Le Bembeya allait aussi le jouer, quelques mois plus tard, au Festival Panafricain d’Alger, où il obtient la médaille d’argent. Mais surtout, cette entreprise plus qu’ambitieuse allait mettre la barre très haut, et inspirer des centaines d’artistes d’Afrique de l’ouest.
« Il est des hommes qui, bien que physiquement absents, continuent et continueront à vivre éternellement dans le cœur de leurs semblables. Le colonialisme pour justifier sa domination les a dépeint sous les traits de rois sanguinaires et sauvages. Mais, traversant la nuit des temps, leur histoire nous est parvenue dans toute sa gloire. »
La fin du récit, triste et solennelle, évoque la traîtrise des troupes coloniales françaises et la capture de Samory, puis son exil et sa fin au côté de son fidèle compagnon Mory Tidiane Diabaté.
Avec Regard sur le passé, il s’agit bien de donner une nouvelle version, africaine celle-là, de l’histoire du continent, à travers le récit édifiant de la vie d’un de ses grands souverains. L’enjeu, après plus d’un siècle de colonisation, c’est de redonner fierté aux Guinéens, de leur permettre de se forger une histoire et un patrimoine.
Mais il ne faut pas perdre de vue non plus que les louanges de Samory servent en même temps à conforter Sékou Touré dans son pouvoir. D’abord, parce qu’il revendiquait Samory comme son aïeul. Ensuite, parce que comme Samory, Sékou Touré avait été l’homme qui avait dit Non à de Gaulle et à son référendum, non à la France qui proposait une « indépendance » à responsabilité limitée, en gardant le contrôle sur les secteurs stratégiques de l’Etat. Avec Sékou Touré, c’est la Guinée toute entière qui avait voté non. Et elle l’avait payée cher, puisque le Général de Gaulle (qui avait fait campagne pour le Oui), vexé, fit rapatrier hommes, machines et capitaux :
« Le 29 septembre 1958, la Révolution triompha, nous vengeant définitivement de cet autre 29 septembre 1898, date de l’arrestation de l’empereur du Wassoulou, l’almamy Samory Touré. »
Regard sur le passé était donc une manière de raffermir la légitimité de Sekou Touré, continuateur de l’œuvre de Samory. Mais le guide la la Révolution, panafricaniste convaincu, n’en devint pas moins, à l’intérieur du pays, un tyran.

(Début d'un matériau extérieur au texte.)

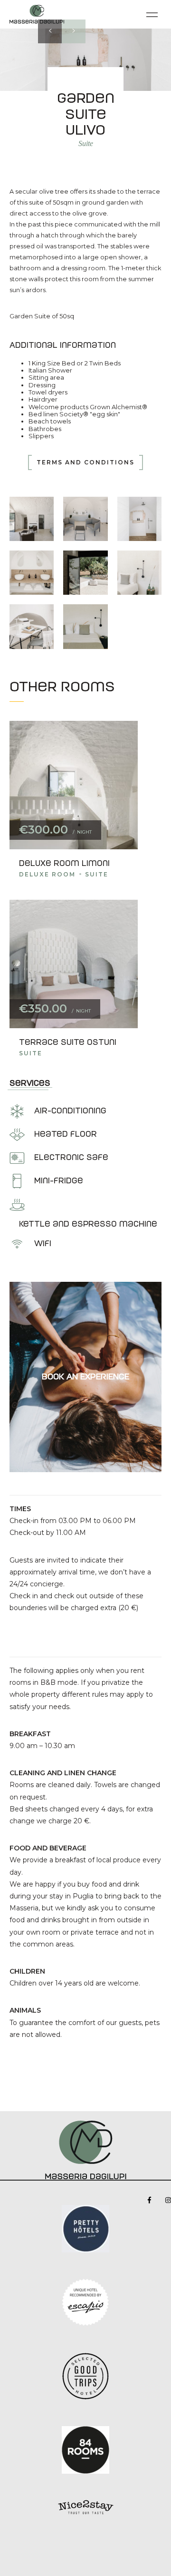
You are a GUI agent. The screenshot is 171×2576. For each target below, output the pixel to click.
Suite (85, 143)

Et la culture, de moyen d’émancipation, devint le lieu privilégié de sa propagande, et de celle de son parti, le PDG (Parti Démocratique de Guinée). Quelques mois plus tard d’ailleurs, en 1971, le Bembeya enfonçait le clou avec le long titre « Chemin du P.D.G. »

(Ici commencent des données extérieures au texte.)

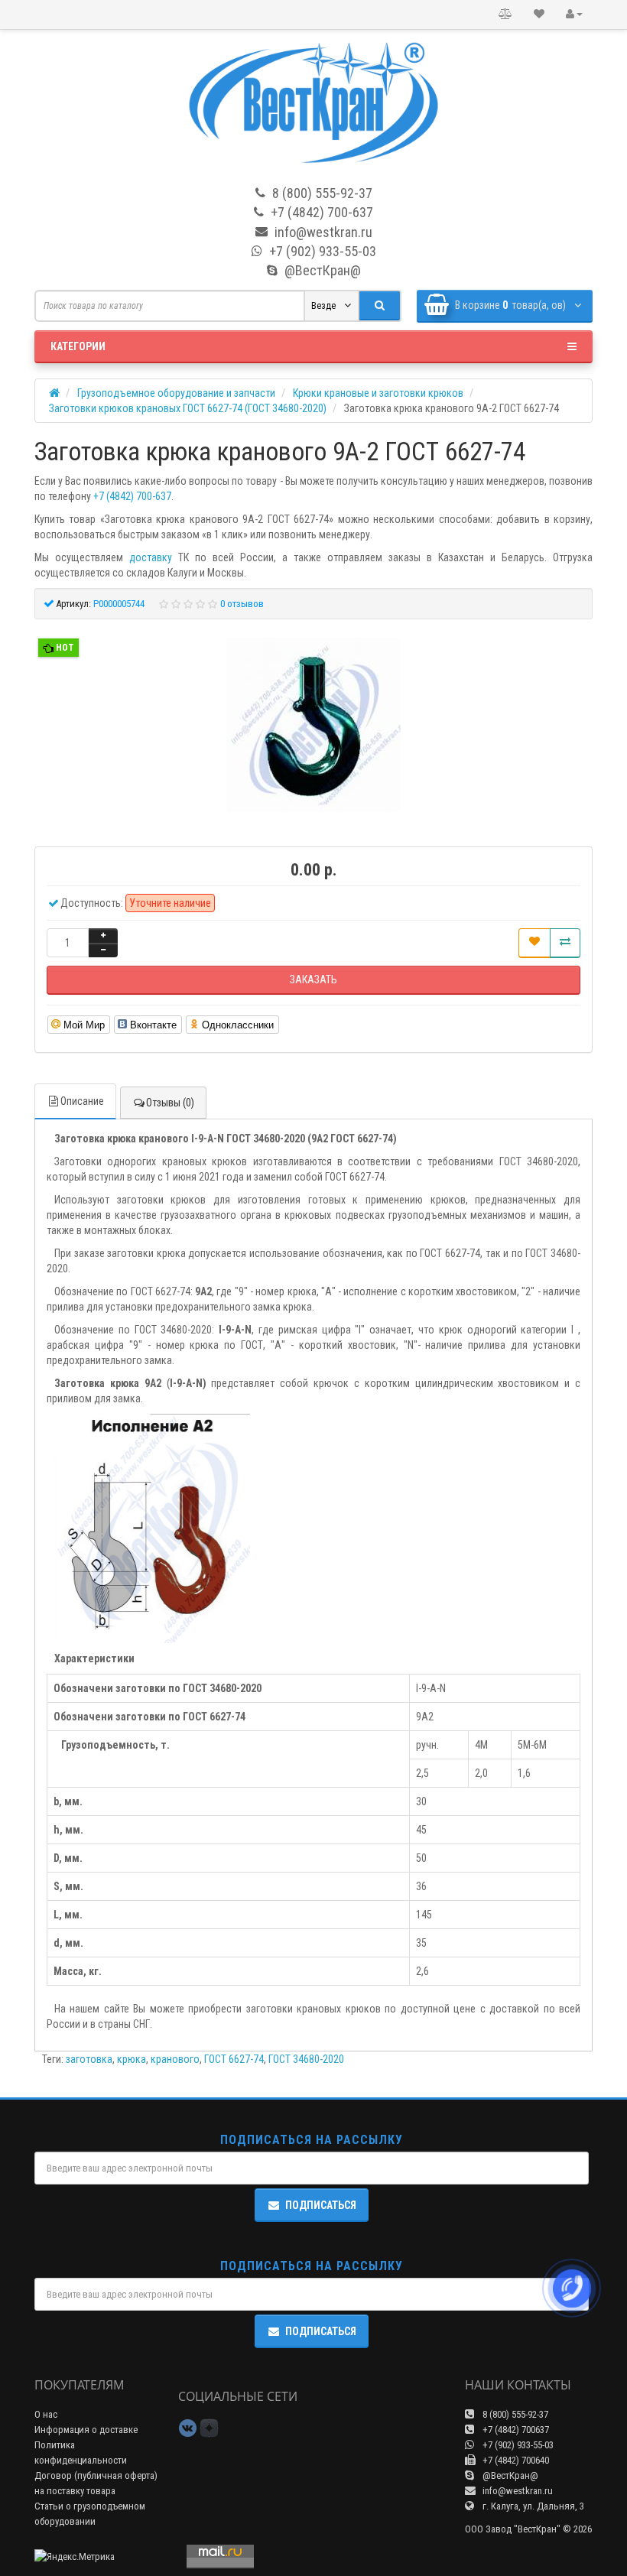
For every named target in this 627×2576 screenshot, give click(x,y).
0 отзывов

Omnubilé par les complots, Sékou Touré enverra nombre de ses opposants, réels ou supposés, mourir dans les geôles du camp Boiro. Emile Condé, l’un des tous premiers promoteurs du Bembeya Jazz (qui s’appelait alors l’Orchestre de Beyla) y fut emmené en 1971, avant d’être, comme tant d’autres, exécuté. Tout comme Fodeba Keita, fondateurs des Ballets africains et premier Ministre de la culture de la Guinée indépendante. La Révolution avait accouché de musiques magnifiques, mais peu à peu, elle se mit aussi à dévorer ses enfants. Personne n’a encore chanté leur requiem.